**What you are asked to do**
Go through the material below and copy each line where the word "Associated" appears.

**Excerpted data**
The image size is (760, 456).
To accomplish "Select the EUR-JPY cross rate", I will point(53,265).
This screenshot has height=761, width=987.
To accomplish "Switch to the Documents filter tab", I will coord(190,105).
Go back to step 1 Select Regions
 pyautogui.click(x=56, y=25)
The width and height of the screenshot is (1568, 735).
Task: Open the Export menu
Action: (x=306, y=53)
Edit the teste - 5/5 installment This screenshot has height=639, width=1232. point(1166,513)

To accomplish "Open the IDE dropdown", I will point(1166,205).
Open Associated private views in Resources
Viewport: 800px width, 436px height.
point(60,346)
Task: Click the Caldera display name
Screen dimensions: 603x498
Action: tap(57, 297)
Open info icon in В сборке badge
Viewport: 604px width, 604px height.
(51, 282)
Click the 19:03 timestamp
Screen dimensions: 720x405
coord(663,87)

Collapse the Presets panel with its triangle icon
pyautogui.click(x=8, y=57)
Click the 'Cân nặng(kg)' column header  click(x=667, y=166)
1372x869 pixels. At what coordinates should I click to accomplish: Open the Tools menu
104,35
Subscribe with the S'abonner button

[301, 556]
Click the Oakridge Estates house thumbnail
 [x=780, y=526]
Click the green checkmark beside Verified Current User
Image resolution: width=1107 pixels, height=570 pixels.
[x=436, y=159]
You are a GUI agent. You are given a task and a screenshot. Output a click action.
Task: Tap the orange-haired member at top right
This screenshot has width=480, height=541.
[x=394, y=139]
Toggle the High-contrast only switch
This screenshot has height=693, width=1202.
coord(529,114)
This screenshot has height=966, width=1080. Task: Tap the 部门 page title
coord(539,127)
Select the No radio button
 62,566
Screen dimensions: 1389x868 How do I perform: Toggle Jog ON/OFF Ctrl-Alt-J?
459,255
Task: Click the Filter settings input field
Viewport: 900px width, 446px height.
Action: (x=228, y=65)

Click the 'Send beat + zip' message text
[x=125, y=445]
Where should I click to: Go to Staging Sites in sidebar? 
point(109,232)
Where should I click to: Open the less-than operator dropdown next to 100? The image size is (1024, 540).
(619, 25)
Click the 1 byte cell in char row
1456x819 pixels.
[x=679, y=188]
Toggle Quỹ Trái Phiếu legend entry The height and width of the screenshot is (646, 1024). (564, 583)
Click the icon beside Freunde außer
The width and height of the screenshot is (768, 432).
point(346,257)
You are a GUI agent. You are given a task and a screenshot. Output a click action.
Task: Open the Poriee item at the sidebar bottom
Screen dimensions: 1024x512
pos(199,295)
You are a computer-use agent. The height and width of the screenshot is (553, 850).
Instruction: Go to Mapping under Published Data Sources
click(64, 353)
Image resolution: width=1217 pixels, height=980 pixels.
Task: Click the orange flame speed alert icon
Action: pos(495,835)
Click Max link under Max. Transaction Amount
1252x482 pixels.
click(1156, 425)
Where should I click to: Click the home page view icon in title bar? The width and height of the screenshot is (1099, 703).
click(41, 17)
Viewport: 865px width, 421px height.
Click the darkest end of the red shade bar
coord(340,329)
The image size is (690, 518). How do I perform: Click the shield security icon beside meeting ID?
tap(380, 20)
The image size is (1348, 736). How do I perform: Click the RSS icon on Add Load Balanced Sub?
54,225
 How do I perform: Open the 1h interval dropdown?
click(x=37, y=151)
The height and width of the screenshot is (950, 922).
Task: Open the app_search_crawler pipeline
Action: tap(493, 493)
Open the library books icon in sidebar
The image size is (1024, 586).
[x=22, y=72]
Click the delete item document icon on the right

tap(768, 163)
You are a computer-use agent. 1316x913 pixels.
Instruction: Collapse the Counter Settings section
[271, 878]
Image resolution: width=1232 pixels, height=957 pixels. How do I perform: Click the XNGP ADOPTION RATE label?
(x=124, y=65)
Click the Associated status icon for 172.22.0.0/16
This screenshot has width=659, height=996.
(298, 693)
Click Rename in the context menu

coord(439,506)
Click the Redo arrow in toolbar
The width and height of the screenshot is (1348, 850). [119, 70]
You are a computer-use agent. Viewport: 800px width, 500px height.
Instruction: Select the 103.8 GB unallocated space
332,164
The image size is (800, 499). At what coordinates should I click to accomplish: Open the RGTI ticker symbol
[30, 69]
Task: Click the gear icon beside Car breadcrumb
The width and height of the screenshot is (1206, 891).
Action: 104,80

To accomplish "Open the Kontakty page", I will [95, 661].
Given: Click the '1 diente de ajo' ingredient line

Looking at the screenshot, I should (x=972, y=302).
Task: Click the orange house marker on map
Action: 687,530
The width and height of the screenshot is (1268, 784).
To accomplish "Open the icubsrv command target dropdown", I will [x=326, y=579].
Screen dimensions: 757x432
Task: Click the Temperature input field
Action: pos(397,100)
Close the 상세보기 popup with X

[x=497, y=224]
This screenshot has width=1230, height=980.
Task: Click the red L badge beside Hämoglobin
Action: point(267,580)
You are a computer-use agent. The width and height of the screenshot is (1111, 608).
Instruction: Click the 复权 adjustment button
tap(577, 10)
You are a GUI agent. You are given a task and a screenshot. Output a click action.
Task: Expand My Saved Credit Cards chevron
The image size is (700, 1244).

**Response box**
Open Associated private views in Resources
Click the Associated status icon for 172.22.0.0/16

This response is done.